EM_Guy said:
You probably know much more than me, so you probably have a very good point. However, I have written code in MATLAB to solve sets of linear differential equations using the method of weighted residuals - Galerkin method - without any need for a determinant. When it comes to solving problems that require intensive computations, we would either write or use software to solve those equations. And when it comes to real life problems, the number of unknowns becomes so large that the prospect of finding the determinant becomes too big of a task - no?
I'm attaching a paper (with MATLAB) code that I wrote in graduate school in which I solved a non-homogeneous linear differential equation using the MWR - Galerkin method.
So, it seems to me that you can perform computations while still maintaining the concepts undergirding the operations you are performing without determinants by writing code. Whereas, if you use determinants, you are just following an algorithm without understanding what you are doing (or at least that is what it was like for me).
However, I was never taught how to view determinants geometrically.

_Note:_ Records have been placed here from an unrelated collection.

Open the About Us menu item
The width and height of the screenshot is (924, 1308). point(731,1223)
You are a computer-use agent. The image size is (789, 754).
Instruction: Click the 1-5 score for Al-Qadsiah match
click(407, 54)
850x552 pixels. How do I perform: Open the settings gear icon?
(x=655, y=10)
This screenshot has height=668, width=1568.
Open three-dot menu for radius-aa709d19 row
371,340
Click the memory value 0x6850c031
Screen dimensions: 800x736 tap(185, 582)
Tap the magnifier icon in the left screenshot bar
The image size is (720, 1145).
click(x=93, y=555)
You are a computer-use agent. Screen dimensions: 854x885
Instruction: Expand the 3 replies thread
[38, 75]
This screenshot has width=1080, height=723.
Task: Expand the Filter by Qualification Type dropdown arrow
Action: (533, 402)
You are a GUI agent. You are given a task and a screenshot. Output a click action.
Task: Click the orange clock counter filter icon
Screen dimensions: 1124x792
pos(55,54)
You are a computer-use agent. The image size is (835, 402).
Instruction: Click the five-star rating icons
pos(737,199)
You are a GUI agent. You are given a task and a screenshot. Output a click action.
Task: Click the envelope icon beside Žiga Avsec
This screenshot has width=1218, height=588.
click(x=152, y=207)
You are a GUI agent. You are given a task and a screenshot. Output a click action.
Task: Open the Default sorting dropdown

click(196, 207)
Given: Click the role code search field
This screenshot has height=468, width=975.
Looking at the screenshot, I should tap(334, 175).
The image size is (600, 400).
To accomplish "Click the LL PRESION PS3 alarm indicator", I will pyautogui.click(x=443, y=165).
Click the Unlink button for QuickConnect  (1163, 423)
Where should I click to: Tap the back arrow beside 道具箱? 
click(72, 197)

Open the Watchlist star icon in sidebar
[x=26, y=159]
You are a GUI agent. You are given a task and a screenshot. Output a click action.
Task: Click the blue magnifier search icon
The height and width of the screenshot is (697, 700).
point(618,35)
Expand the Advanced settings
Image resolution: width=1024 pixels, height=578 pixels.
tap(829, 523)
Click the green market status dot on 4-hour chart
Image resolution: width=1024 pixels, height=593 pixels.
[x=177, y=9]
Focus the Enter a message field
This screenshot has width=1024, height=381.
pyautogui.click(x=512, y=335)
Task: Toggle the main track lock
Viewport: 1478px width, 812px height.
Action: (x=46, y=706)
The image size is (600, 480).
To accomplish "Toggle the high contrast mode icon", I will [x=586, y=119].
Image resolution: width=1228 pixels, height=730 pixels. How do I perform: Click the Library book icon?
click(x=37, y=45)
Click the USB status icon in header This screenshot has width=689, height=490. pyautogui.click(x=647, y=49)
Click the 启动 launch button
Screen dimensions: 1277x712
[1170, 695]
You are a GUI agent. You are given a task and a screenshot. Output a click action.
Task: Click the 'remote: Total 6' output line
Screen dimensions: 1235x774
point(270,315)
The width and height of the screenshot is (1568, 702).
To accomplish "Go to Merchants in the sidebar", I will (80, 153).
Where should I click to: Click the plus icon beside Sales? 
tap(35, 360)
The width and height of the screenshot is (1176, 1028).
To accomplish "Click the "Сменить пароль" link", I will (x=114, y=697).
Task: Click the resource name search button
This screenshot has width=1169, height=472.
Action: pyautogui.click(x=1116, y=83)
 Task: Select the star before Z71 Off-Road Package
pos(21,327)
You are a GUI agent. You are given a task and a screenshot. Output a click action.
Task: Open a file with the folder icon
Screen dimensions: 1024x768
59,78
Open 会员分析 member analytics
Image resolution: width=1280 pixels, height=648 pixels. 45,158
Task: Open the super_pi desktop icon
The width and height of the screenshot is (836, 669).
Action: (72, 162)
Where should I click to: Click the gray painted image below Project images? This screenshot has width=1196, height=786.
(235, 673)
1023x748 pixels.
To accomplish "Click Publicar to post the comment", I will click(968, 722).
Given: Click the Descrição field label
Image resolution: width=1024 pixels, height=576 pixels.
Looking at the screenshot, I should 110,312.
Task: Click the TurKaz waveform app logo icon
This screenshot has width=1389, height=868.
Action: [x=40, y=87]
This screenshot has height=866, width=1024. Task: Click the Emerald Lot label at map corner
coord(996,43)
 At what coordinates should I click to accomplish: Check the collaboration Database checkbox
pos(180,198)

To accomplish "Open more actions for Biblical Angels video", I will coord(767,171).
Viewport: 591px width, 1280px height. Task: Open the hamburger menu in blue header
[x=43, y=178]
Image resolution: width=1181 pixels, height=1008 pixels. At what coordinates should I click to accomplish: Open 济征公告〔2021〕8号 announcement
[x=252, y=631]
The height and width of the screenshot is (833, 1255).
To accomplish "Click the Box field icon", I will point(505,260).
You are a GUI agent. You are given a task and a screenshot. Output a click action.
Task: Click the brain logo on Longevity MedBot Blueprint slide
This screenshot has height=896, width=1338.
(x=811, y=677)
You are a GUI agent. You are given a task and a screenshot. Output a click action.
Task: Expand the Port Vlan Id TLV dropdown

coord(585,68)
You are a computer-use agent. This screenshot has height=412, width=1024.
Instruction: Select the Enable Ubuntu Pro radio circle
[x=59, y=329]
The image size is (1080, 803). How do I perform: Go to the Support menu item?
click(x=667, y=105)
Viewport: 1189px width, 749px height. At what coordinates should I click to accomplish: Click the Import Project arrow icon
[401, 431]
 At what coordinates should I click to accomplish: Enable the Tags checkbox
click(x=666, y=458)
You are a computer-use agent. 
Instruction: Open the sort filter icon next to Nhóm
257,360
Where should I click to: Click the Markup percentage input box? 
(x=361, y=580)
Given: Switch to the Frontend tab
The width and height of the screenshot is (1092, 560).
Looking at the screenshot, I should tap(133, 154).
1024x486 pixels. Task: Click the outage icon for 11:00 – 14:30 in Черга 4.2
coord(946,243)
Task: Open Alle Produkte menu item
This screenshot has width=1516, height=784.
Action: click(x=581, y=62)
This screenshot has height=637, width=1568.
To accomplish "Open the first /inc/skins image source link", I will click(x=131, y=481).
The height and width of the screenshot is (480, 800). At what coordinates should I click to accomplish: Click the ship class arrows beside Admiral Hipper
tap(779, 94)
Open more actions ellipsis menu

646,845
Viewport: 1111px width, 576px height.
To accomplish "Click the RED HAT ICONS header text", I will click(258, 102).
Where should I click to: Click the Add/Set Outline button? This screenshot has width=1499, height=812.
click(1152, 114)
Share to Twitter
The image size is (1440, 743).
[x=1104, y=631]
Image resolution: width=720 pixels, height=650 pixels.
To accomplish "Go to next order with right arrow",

So, maybe that's my problem.
The problem with Axler's book is that somebody who finished that and only that would have significant troubles finding eigenvalues to various small matrices. For example, if I were to ask him to compute the eigenvalues to
\left(\begin{array}{ccc} 1 & 2 & 3\\ 4 & 5 & 6\\ 7 & 8 & 9\end{array}\right)
then this person would not be able to do this quickly. Do you think that is an acceptable outcome for somebody who took a linear algebra class? I don't think that is acceptable. There are many other examples such as diagonalization, proving that inverting a matrix is a smooth operation, etc.
Of course there are many many methods with matrices that avoid determinants. But I think it is important that somebody who finishes a first LA class knows how to do basic computations. Similarly, somebody who finishes a calculus class, should know how to find basic integrals (while in many real-life computations, the integral rules we use in calculus are not useful either, just like determinants). But we cannot teach all computation methods in a linear algebra class, so determinants become unavoidable.
Whereas, if you use determinants, you are just following an algorithm without understanding what you are doing (or at least that is what it was like for me).
I accept that. But then I'm afraid that your class was just taught badly. That's not really the fault of the determinants though. I'm sure you can also finish a calculus class without knowing what a derivative and an integral is, but being able to compute them with the rules. That doesn't mean we shouldn't teach those rules. It just means the class should emphasize more on intuition and understanding.
Why do we still teach integration by substitution or by parts? Surely we can integrate functions easily nowadays by only using software? The answer is
1) You should be able to find a basic number of examples yourself to get a feel for the process.
2) They are theoretically important rules which are used often in derivations.
The same reasons hold for determinants: they allow you to compute basic examples, and they are useful in theoretical derivations.